D’après les chiffres avancés dans ce document de la commission Environnement et santé publique, la pollution de l’air cause environ 430.000 décès prématurés par an dans l’Union européenne, en raison de ses impacts sur la santé des Européens. Les NOx, principaux polluants émis par les moteurs diesel, provoquent cancers, asthme et maladies respiratoires.

« Les constructeurs ont déjà eu presque dix ans pour s’adapter aux nouvelles normes » (...)

Cette décision intervient alors qu’un nouveau protocole d’homologation, baptisé Procédure mondiale harmonisée d’essai pour les véhicules légers (Worldwide harmonized Light vehicles Test Procedures, WLTP), et comprenant un test en conditions réelles, devrait être instauré dans l’Union européenne en septembre 2017. En effet, le cycle NEDC, test d’homologation en laboratoire entré en vigueur dans les années 1970, « n’est pas représentatif des émissions des véhicules lors de leur usage réel, ce qui conduit à sous-estimer, entre autres, les émissions de NOx des véhicules Diesel », estimait l’Ademe en juin 2014. Les écarts constatés sont de l’ordre de 40 %. (...)
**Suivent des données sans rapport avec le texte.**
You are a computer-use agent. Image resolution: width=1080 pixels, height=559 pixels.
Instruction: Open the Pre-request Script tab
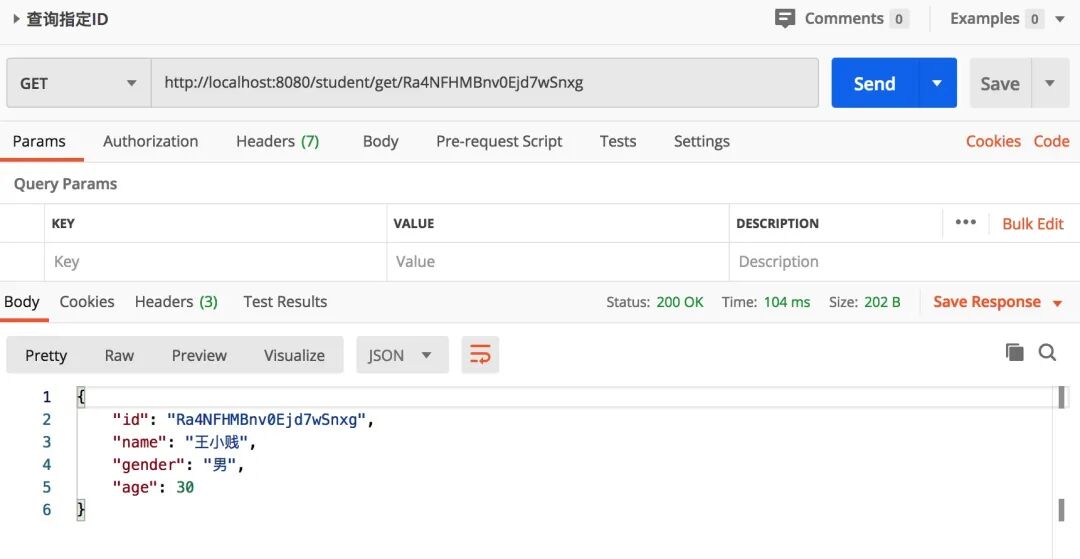pos(499,141)
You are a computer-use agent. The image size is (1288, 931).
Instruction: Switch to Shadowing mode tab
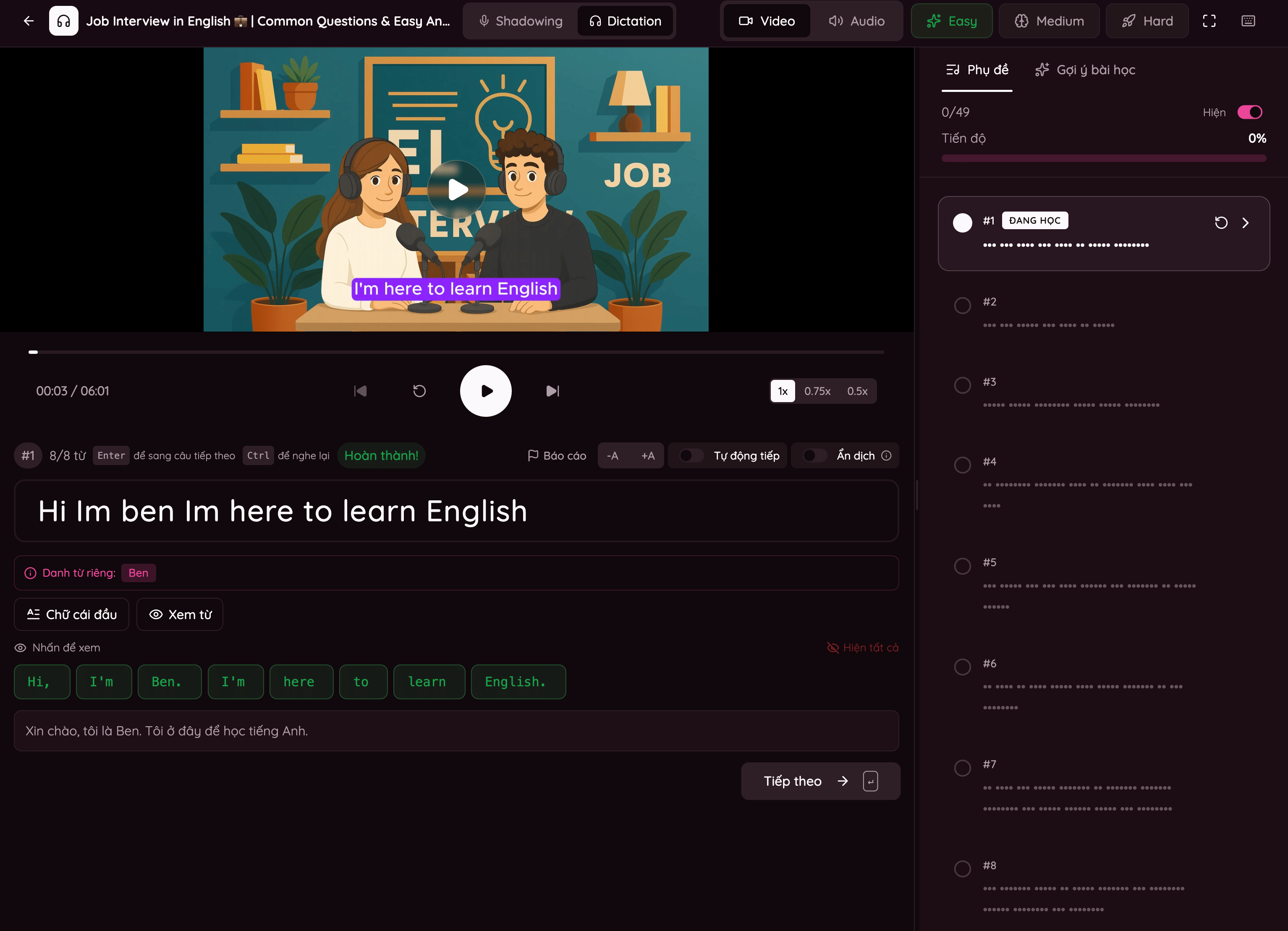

Karima Delli, membre Verts-ALE de la commission Transports et de la commission d’enquête sur les infractions à la législation relative aux émissions polluantes du secteur automobile, n’entend pas en rester là : « Nous étudierons les moyens de saisir la Cour européenne de justice pour non-respect des normes. » Pour l’eurodéputée, « le vote [du mercredi 3 février] est une faute politique et une occasion manquée pour le Parlement de mettre son veto à une décision à la fois illégale et antidémocratique ».

En effet, la Commission européenne proposait à l’origine des autorisations de dépassement plus restrictives : 60 % à partir de 2017. Mais la réglementation a finalement été rédigée par un comité d’experts mis en place en 2011 à Bruxelles, le Technical Committee on Motor Vehicles (TCVM), dont la composition n’est pas connue. « J’ai demandé à la Commission européenne quelle était la composition du TCMV, et de me fournir les comptes rendus de ses réunions ainsi que le relevé des conclusions. Il nous a été répondu tout à l’heure que le compte rendu serait disponible dans quinze jours ; surtout, notre interlocuteur nous a fait savoir qu’il n’était pas autorisé à diffuser la liste des participants à ce comité – ce qui pose un problème de transparence », soulignait le 3 novembre 2015 Delphine Batho, en sa qualité de rapporteure de la mission d’information sur l’offre automobile française, à l’Assemblée nationale. (...)

Suite au scandale Volkswagen (11 millions de véhicules diesel du constructeur allemand équipés d’un logiciel capable de fausser les résultats des tests antipollution), d’autres processus européens devraient quand même contribuer à renforcer les contrôles antipollution.

Le 27 janvier, la Commission européenne a proposé un règlement visant à durcir les conditions d’homologation de son parc automobile. Cette « proposition de règlement relatif à la réception et à la surveillance du marché des véhicules à moteur » représente une réforme substantielle de la directive de 2007 en donnant de nouveaux pouvoirs : (...)

Le projet de règlement a été transmis au Parlement européen et au Conseil pour adoption. Elzbieta Bienkowska, la commissaire qui porte le projet, espère une mise en œuvre d’ici fin 2016. (...)

Par ailleurs, une commission d’enquête sur le scandale Volkswagen a été mise en place par le Parlement européen à la demande de Mme Delli. Composée de 45 membres nommés au prorata des groupes politiques au Parlement, cette commission d’enquête sur la mesure des émissions dans le secteur de l’automobile (Emis) se réunira pour la première fois le 15 février. (...)

« Nous voulons briser l’omerta dans le secteur automobile, déclare Mme Delli. On ne peut pas laisser les entreprises frauduleuses enquêter sur elles-mêmes. » La commission rendra un premier rapport au bout de six mois d’enquête, et son rapport final au bout d’un an.